By Jim Ferri
Like many travelers to Belgium, I had always set my sights on Brussels and Bruges and didn’t even think of visiting Ghent.
Then, blessed with an unexpected extra day to spend in Belgium, a country I greatly enjoy, I made a day trip to Ghent. I was in the city less than a half-hour when I began wondering how had I missed this spectacular city for so many years.
Given the beauty of both Bruges and Ghent, comparisons of the two are unavoidable. Suffice it to say that while Bruges’s reputation has been built on the romantic ambiance of its canals and intimate streets, Ghent showcases its beauty through its wealth of imposing architecture and broad open spaces.
In fact, there are more listed historic buildings in Ghent than in any other Belgian city, and all less than an hour from Brussels by train.
Ghent’s Well-Preserved Medieval City Center
In medieval times Ghent was one of the largest cities in Europe, second only to Paris. Today it is a city of culture, a place with an abundance of museums, galleries and assorted architectural gems.
In addition to its cultural offerings, Ghent’s major attraction is its well-preserved medieval city center, one of the finest in Europe. Many of its most beautiful medieval buildings are in the historic areas around the old Graslei harbor, a car-free area that is the largest in Belgium. It’s the perfect place to wander about and later relax in one of the area’s many restaurants and cafés.
A Two-Hour Walking Tour
After arriving my first task was to seek out the city tourist office. I found it the Old Fishmarket off a little café-lined square right next to the Castle of the Counts. The woman there was quite helpful, providing me with some good information including a map outlining a two-hour walk around the old section of the city.
I was quickly off, stopping immediately at the imposing Castle right across the street. Nowhere else in the world will you find such a massive castle right in the middle of a city, not on a hill above it. You would think that it would be out of place but it actually fits in its urban setting quite nicely. Entrance to the castle is €10 per adult.
An Easy Walk Around Old Ghent
I continued on, turning here and there, wandering down side streets that looked interesting. It was an easy, quiet, relaxing walk, colorful and historic at the same time.
Walking down Jan Breydelstraat I soon came to Appelbrugparkje, an old picturesque park shoehorned in between the old buildings. It was right across the street from the Design Museum, a modern museum with an 18th-century facade. Its popular collection includes furnishings ranging from modern, Art Deco and Art Nouveau all the way back to the Renaissance.
Not far beyond is the old St. Michael’s Church (its 500-foot tower incomplete for centuries due to a lack of funds) and, along the river, an old Dominican friary that’s now part of Ghent University. Adjacent to it is St. Michael’s Bridge, the best place to get a superb view of the skyline of the old city as evidenced by the numerous travelers on it taking panorama shots of the area with their phones and iPads.
St. Bavo Cathedral
Cross St. Michaels and you’ll be near St. Bavo, Ghent’s most famous cathedral. It is nothing short of magnificent, as is its renown work of art, the Adoration of the Mystic Lamb by Jan and Hubert van Eyck, the most important work in Flemish art.

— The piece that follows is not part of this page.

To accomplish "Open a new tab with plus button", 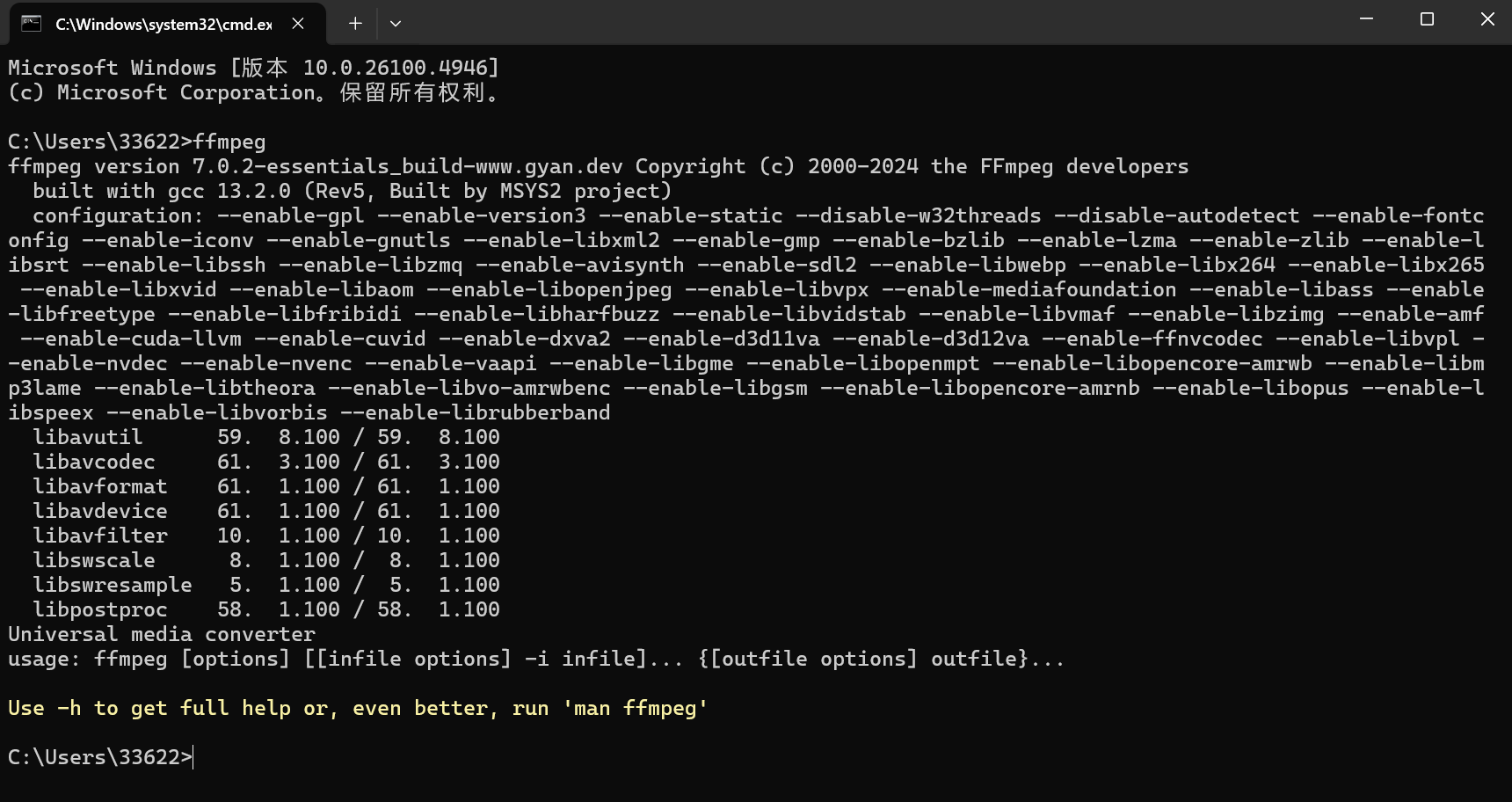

Pay 4 Euros upon entry and you can view it in the rear of the cathedral (to your left as you enter).
Although St. Bavo was once a small parish church, nothing remains of the original. There are, however, several art treasures scattered about including a work by Rubens and a rococo pulpit dating from 1745.
Sint-Baafsplein(St. Bavo Square) in front of the cathedral is the historic center of the city, Ghent’s equivalent of London’s Trafalgar Square. Nearby is the city’s Unesco-listed 14th-century belfry, topped by a dragon weathervane.
Wandering on through the historic quarter I passed the Sikkel, the home of an extremely wealthy 15th century Ghent family. (The family was exceptionally wealthy. since it had its own well at a time when the city’s 65,000 inhabitants had to share only five wells).
What is interesting about the Sikkel has nothing to do with family history, however. Today you can walk along the street and at times hear music drifting from the windows, giving an ethereal ambiance to the neighborhood. The music is coming from students at a music academy which now occupies the building.
Continue on pass the Sikkel and you’ll soon come to Ghent’s Town Hall, a schizophrenic building architecturally speaking, 16th-century Gothic on the right side, Italian Renaissance on the left.
The Best Views in Ghent
After wandering the historic center for an hour or two you’ll find the best views of medieval Ghent to be had from a café table on either the Graslei and Korenlei sides of the river-harbor. Or, perhaps, from a seat on one of the numerous tour boats that slip through the city. The beautiful architecture on both sides of the harbor tell the story of Ghent’s amazing rise to economic power during the Middle Ages.
Many travel guides – and travelers – laud it as one of the most beautiful city views in Europe. I agree. Go see for yourself.